Minister for Fisheries and Aquaculture Development
- In office 14 Feb 2013 – Dec 2016
- President: John Dramani Mahama
- Preceded by: new

Member of Parliament for Saboba
- In office 7 January 2001 – 6 January 2005
- Preceded by: Moses Mabengba Bukari
- Succeeded by: Charles Binipom Bintin
- Constituency: Saboba
- Majority: 4,716

Personal details
- Party: National Democratic Congress
- Education: Kwame Nkrumah University of Science and Technology
- Profession: Agric Economist and politician

= Nayon Bilijo =

Ghanaian politician

Nayon Bilijo is a Ghanaian politician and a former Member of Parliament for the Saboba constituency of the Northern Region of Ghana. He is also an agriculturalist, forestry consultant and politician as well as a former Minister for Fisheries and Aquaculture Development.

==Education==
After attending Ghana Senior High School in Tamale, Nayon Bilijo studied Agricultural Economics at the Kwame Nkrumah University of Science and Technology at Kumasi in Ghana where he graduated with a B. Sc. degree in 1979.

==Work==
Bilijo worked with the Agricultural Development Bank of Ghana for ten years. In 1990, he joined the Internal Revenue Service and worked at the Office of Revenue Commissioners. He also worked for the Clark Sustainable Resource Developments Limited as the Director, Strategic Relationships where he was involved with underwater logging of the Volta Lake. Bilijo has also worked in other capacities with the Upper Region Agricultural Development Programme (URADEP) of the Ministry of Agriculture and the Upper West Commerce Association at Wa.

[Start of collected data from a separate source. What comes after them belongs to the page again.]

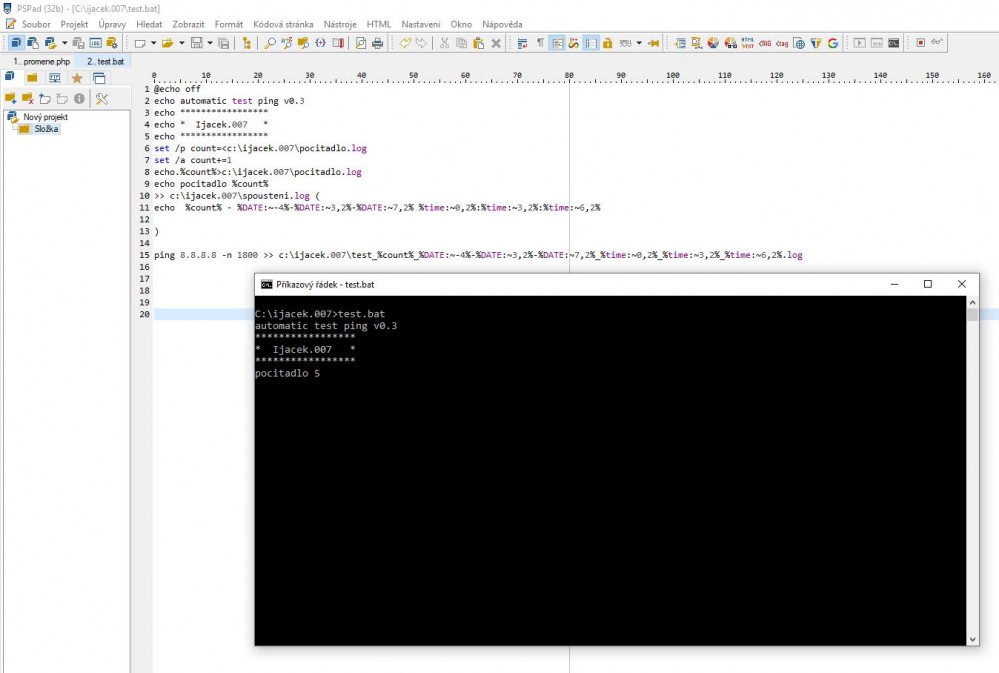Click the add folder to project icon
The height and width of the screenshot is (673, 999).
tap(12, 98)
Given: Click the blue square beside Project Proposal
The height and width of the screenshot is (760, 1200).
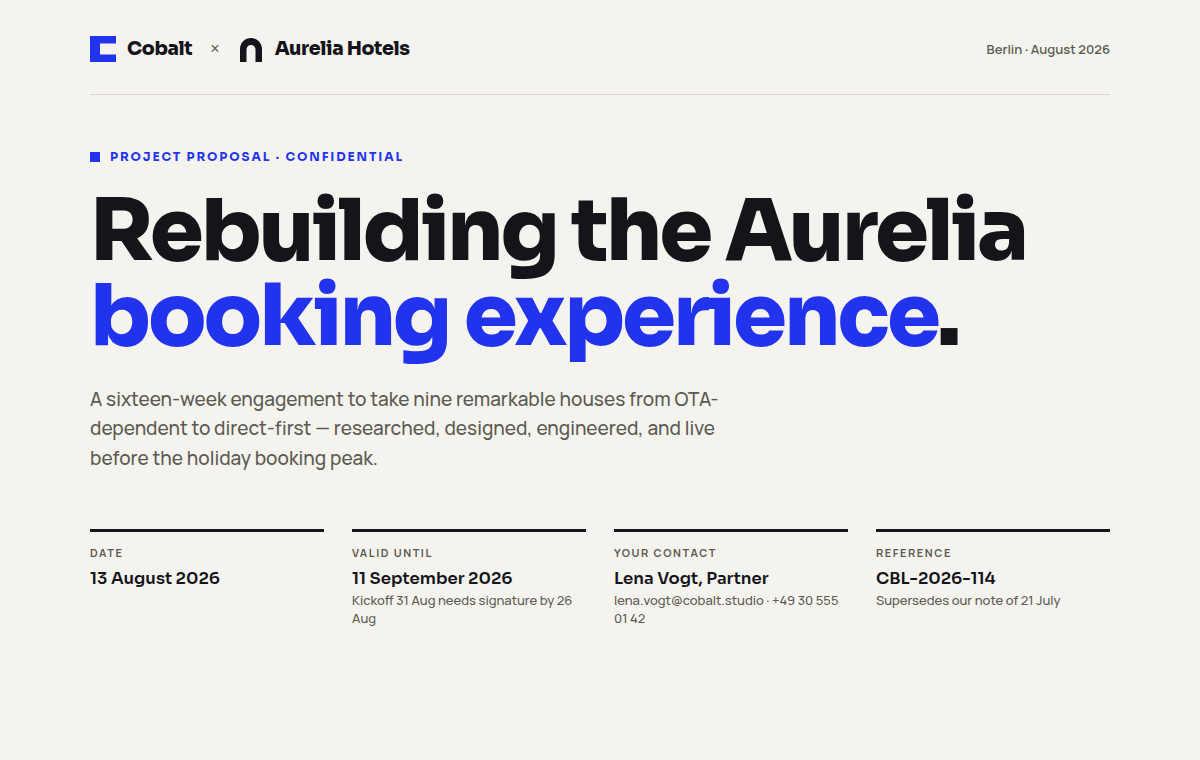Looking at the screenshot, I should click(95, 157).
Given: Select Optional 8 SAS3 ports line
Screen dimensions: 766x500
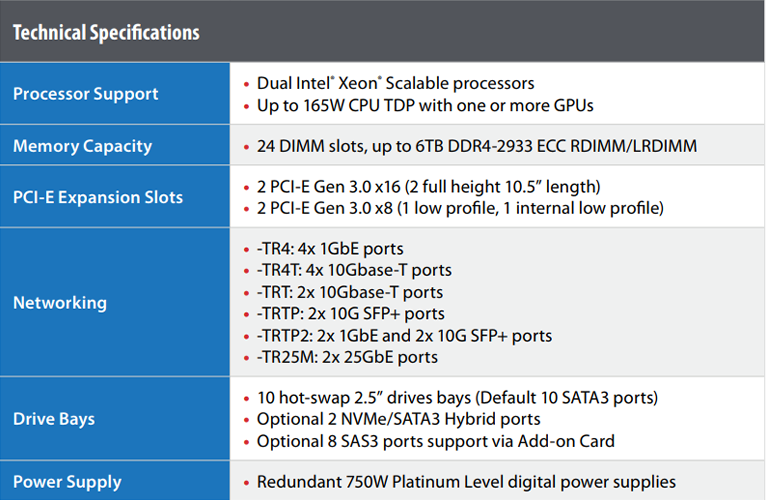Looking at the screenshot, I should point(436,441).
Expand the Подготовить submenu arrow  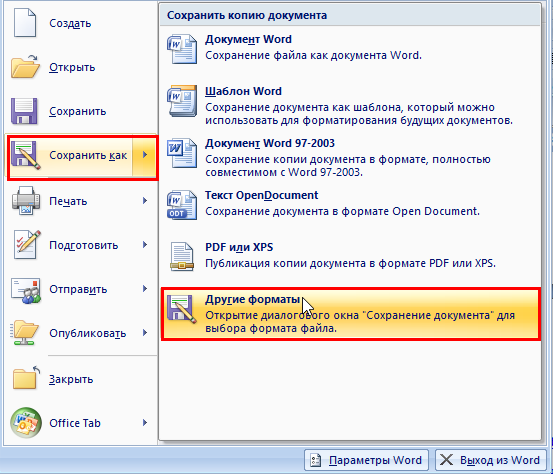[x=145, y=245]
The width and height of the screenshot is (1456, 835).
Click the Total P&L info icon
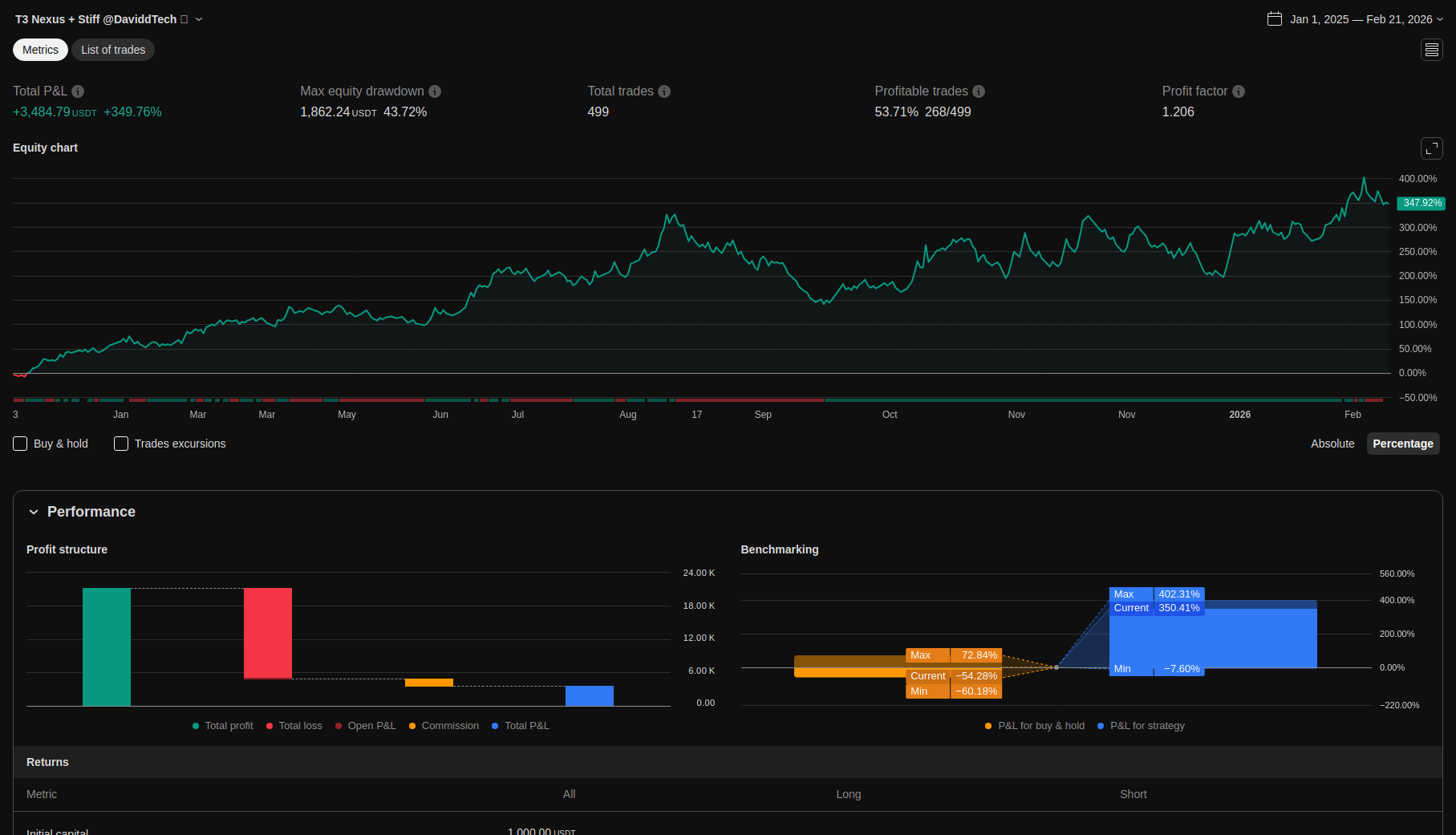(78, 91)
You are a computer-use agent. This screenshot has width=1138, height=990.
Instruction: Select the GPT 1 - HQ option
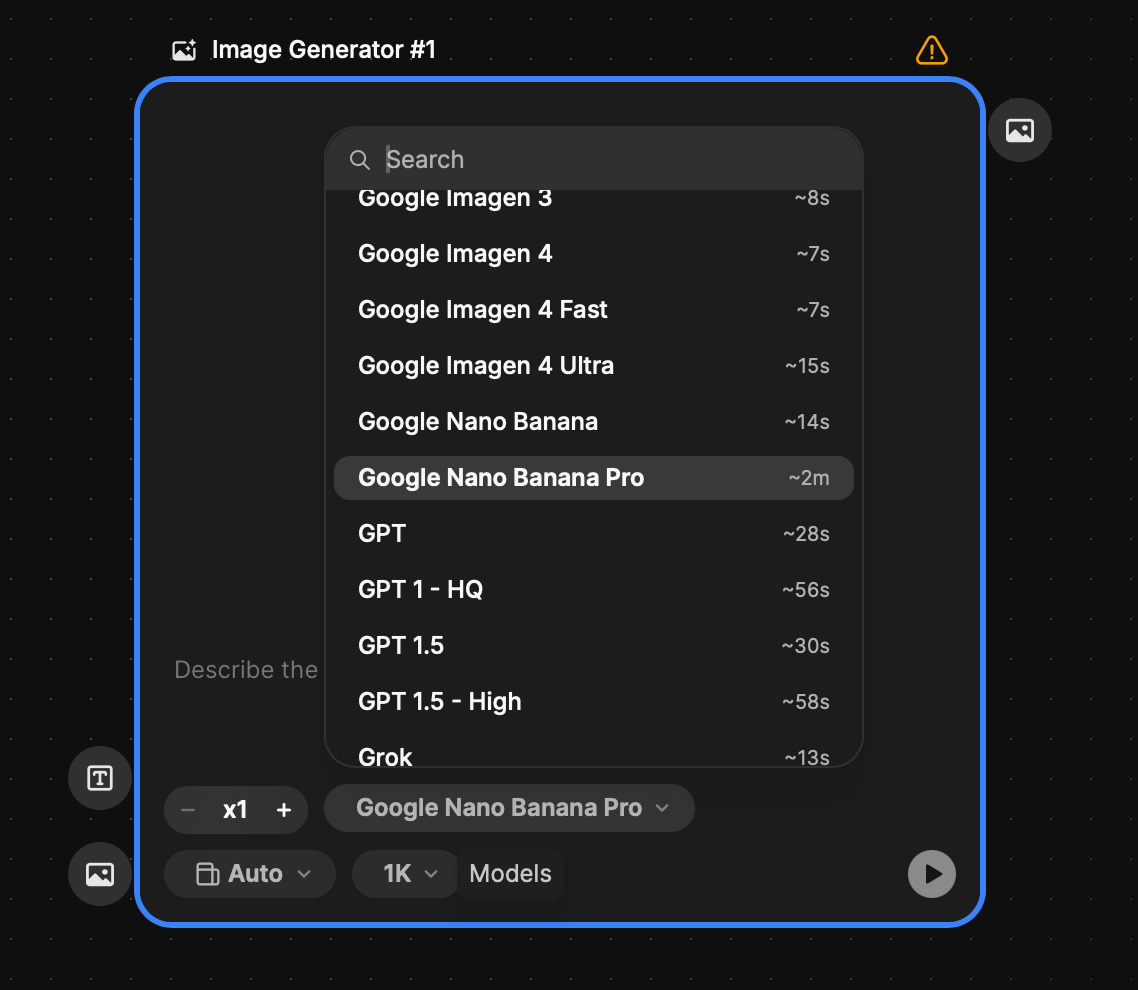(x=593, y=590)
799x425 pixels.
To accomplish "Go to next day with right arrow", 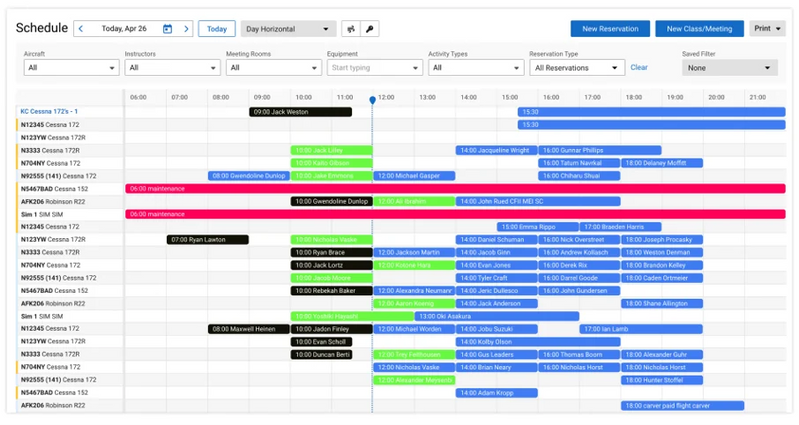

He was also the former Minister of Fisheries and Aquaculture Development.

==Politics==
Bilijo is a member of the National Democratic Congress. He was appointed Deputy Minister for Lands and Forestry by President Rawlings in his government in 1996. He later became Member of Parliament for Saboba after winning the seat with a majority of 4,716 in the December 2000 elections. He served on the Foreign Affairs as well as the Lands and Forestry committees. He was appointed by President Mahama in his first government after winning the Ghanaian general election.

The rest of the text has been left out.